Rescued by Colossus, Deadpool reunites with Negasonic Teenage Warhead (Brianna Hildebrand) and his X-Men friends at the mansion and crosses paths with a young orphan mutant (Julian Dennison, so great in Hunt for the Wilderpeople) who is hell-bent on getting revenge on his sadistic headmaster, played by Eddie Marsan.

Deadpool doesn’t much want to be a father figure to the boy – he’s got his own problems – but enter Cable (an impossibly-buff-for-50 Josh Brolin), a visitor from the future who wants the kid dead.

Things take a messy detour here as Deadpool and bartender-sidekick TJ Miller recruit their own team: “They must be tough, morally flexible, and young enough to carry their own franchise for the next 10-12 years,” Deadpool deadpans. The best of these is Domino (Zazie Beetz of TV’s Atlanta) who proves a worthy, wisecracking foil for Deadpool’s dumbness. Returning characters include cabbie/wannabe superhero Dopinder (Karan Soni) and Leslie Uggams as Blind Al.

To truly enjoy the sequel and its boundless in-jokes it helps to have seen the original, plus a few X-Men movies thrown in for good measure. Oh, and Yentl.

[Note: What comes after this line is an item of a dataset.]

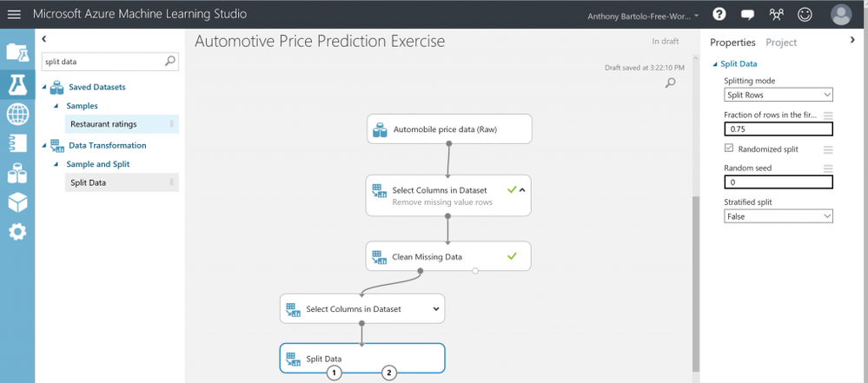Viewport: 868px width, 383px height.
Task: Open Experiments flask icon in sidebar
Action: point(17,83)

Deadpool once again breaks the sacrosanct fourth wall – that chasm between a performer and his audience – by addressing the audience directly, often smack in the middle of the bloodshed. Speaking of which, writers push the blood-splattered envelope a little further in the sequel (good luck counting casualties) though they do add a drop more emotional depth to the storyline.

The pressure was on after the mammoth success of the first film: a reported $783 million haul on a relatively skimpy $58 million budget.

Superhero purists will grumble about the rampant parodying of the genre: men in tights used to inspire awe and demand the best of young fans; now they are more likely to revel in their moral pliability and to crap in their super-suits. But if you are planning on viewing Deadpool 2, you know what you’re in for.

Pay attention, there’s lots of insider snark: “zip it, Thanos” is a dig at Josh Brolin doing double duty as Cable and as Thanos in the Avengers, and there’s a Goonies reference also aimed at Brolin. Deadpool makes fun of the script’s lazy writing and blatant franchise baiting, plus he provides a suitable end to the self-serious introduction to his character in X-Men Origins: Wolverine.

Scriptwriters would have to neuter some of that super-sass if they were to include Deadpool in the wider Marvel universe; Deadpool remains uninvited to the party, and that’s just the way we Canucks like it.